#### What this exercise asks:
• a. Please say whether each statement below agrees with the archaeology text, answering yes or no and quoting the words of the text that decide it. (i) The fieldwork led to a review of three archaeological sites. (ii) The Gallo-Roman site is dated between the third and fourth centuries. (iii) The artifacts recorded by GPS were mostly ceramics.
• b. Transcribe a passage of the archaeology text word for word, starting with "- FRANCE : Laudun" and going on through "de la céramique).".



 - FRANCE : Cluny - Visiter l'abbaye de Cluny telle qu'elle était au XVe siècle. Voir le Diaporama :


 - FRANCE : Laudun - Cette campagne d'étude sur le terrain aura permis la révision de trois sites archéologiques au cours de prospection pédestre sur les communes de Bagnols-sur-Cèze, Chusclan et Laudun. Les investigations se sont portées sur le lieu-dit Carmignan à Bagnols-sur-Cèze puis sur la commune de Laudun aux lieux-dits Roquette, et aux alentours du domaine du Boulas. A cet endroit un site gallo-romain, daté entre le Ier et le IIe siècle de notre ère a été étudié,  et a fait l'objet d'une étude d'impact réalisée grâce à un relevé GPS minutieux de tous les artefacts observés (essentiellement de la céramique).

[Collected data]
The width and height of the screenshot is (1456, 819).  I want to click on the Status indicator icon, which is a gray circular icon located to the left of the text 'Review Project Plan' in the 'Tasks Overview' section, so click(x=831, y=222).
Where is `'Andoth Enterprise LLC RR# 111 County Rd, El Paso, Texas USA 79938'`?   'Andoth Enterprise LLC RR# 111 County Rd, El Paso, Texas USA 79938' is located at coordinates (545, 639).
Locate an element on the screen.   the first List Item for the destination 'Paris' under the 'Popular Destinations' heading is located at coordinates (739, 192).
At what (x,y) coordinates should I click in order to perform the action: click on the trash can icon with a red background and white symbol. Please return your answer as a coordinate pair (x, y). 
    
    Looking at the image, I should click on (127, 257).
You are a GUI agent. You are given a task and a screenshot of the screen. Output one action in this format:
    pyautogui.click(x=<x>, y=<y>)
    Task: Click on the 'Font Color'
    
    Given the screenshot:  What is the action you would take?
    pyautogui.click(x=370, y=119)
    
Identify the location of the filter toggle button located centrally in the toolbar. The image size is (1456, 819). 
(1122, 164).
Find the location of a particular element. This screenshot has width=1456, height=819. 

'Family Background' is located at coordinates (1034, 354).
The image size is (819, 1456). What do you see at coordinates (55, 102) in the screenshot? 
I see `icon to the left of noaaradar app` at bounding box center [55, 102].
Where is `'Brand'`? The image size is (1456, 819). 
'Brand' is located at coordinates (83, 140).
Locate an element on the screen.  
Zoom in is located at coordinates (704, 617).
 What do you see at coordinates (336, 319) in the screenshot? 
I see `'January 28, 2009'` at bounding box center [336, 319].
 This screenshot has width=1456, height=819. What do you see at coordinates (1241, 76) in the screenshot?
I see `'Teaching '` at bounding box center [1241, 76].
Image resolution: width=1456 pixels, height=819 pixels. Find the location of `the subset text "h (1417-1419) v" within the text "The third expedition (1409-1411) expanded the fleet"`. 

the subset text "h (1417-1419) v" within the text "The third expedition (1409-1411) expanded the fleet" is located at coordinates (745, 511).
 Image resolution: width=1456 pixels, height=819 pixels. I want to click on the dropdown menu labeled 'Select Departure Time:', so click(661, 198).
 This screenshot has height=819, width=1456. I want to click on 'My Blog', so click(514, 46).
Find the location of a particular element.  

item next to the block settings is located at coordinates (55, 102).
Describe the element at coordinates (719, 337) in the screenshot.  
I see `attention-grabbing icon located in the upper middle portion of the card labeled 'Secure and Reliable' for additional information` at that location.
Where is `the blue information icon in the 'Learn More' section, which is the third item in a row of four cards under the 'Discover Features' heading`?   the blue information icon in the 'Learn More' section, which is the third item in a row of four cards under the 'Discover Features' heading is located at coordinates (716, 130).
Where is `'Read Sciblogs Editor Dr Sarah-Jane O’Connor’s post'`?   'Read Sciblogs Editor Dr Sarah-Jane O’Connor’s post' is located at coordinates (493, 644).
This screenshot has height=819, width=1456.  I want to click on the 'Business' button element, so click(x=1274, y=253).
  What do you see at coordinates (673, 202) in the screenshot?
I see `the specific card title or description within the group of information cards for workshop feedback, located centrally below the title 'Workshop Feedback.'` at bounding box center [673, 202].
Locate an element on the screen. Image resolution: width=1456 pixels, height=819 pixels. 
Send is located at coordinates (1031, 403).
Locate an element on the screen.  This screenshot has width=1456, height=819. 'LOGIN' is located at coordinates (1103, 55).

#### Answers provided:
• a.
(i) Yes: "la révision de trois sites archéologiques"
(ii) No: "daté entre le Ier et le IIe siècle de notre ère"
(iii) Yes: "essentiellement de la céramique"

• b.
- FRANCE : Laudun - Cette campagne d'étude sur le terrain aura permis la révision de trois sites archéologiques au cours de prospection pédestre sur les communes de Bagnols-sur-Cèze, Chusclan et Laudun. Les investigations se sont portées sur le lieu-dit Carmignan à Bagnols-sur-Cèze puis sur la commune de Laudun aux lieux-dits Roquette, et aux alentours du domaine du Boulas. A cet endroit un site gallo-romain, daté entre le Ier et le IIe siècle de notre ère a été étudié,  et a fait l'objet d'une étude d'impact réalisée grâce à un relevé GPS minutieux de tous les artefacts observés (essentiellement de la céramique).